The new banking law would lock Kenya out of the global financial system if implemented, Central Bank of Kenya (CBK) governor Patrick Njoroge has warned.
The law, which was passed by Parliament last October, will also impede the war against corruption and money laundering.
Dr Njoroge spoke when he appeared before the National Assembly Finance and Planning Committee on Tuesday to explain why CBK had failed to implement the Amendment to the Banking Act Section 33C, compelling banks to issue fresh regulations on deposits and withdrawals.
He also said that a case on the same was pending at the High Court with the hearing set for March 29.
The amendment to the law, which was done without CBK's input or involvement, required the bank to develop regulations prescribing conditions on deposits and withdrawals within 30 days from October 1, 2018.
Effectively, MPs were demanding the removal of all regulations that require one moving more than Sh1 million through the financial system to declare the source, purpose and beneficiaries.
Dr Njoroge warned that such a move would put Kenya in danger of being blacklisted by the Financial Action Task Force (FATF), of which it’s a member.
However, Dr Njoroge said the provision was difficult to implement even as the members of the committee chaired by Kipkelion East MP Joseph Limo questioned why he had not published the regulations as required, more than six months of the inauguration of the Finance Act.
Dr Njoroge said the stipulated time-frame of 30 days was impossible to achieve. “The adverse effects of the amendment on the banking sector, would be immediate termination of relationships by foreign correspondent banks and closure of accounts of Kenyan banks (derisking),” Dr Njoroge told the committee.

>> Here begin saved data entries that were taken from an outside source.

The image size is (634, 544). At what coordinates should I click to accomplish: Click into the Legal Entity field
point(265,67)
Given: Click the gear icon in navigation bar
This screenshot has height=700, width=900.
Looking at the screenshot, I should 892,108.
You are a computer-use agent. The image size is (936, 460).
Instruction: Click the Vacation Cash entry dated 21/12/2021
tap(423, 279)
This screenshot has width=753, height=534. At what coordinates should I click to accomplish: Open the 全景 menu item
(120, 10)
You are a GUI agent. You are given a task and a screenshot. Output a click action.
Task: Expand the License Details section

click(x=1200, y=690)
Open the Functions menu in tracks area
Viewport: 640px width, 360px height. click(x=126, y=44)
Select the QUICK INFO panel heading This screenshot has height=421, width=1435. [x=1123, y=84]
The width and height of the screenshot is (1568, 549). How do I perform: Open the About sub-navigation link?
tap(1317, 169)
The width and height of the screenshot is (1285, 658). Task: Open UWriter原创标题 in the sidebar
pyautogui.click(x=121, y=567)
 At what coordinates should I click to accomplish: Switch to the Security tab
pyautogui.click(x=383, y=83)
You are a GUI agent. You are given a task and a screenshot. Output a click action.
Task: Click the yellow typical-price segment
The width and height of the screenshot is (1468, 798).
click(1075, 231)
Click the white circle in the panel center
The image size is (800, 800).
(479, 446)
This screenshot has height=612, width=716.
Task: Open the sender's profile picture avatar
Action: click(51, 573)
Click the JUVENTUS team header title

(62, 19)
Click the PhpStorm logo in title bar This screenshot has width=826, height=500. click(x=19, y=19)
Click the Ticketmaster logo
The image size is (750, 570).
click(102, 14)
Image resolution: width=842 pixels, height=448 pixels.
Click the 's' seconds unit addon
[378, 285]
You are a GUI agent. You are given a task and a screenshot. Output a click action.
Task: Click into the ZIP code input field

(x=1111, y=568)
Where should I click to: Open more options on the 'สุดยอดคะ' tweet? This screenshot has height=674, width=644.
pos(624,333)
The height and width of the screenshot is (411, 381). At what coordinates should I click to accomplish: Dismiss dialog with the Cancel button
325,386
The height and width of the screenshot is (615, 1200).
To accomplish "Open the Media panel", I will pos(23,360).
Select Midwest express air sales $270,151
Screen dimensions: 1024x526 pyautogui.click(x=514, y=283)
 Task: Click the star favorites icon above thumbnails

If the comments by the CBK governor are anything to go by, it means that the regional linkages of Kenyan banks will be adversely impacted. It also puts the law in dilemma regarding its implementation.
“Kenya’s banking sector will be blacklisted internationally and the country will most likely be blacklisted by the FATF,” the CBK boss insisted.
ATF is an inter-governmental body established to set standards and promote effective implementation of legal, regulatory and operational measures for combating money laundering, terrorist financing and proliferation of weapons of mass destruction.
On Thursday last week, MPs Aden Duale (Leader of Majority) Junet Mohamed (Suna East) among others accused Dr Njoroge of using illegal means to regulate the banking industry, a move they said had stifled liquidity in the financial sector.
Mr Duale said the actions by the CBK governor would lead to serious ramifications on the industry.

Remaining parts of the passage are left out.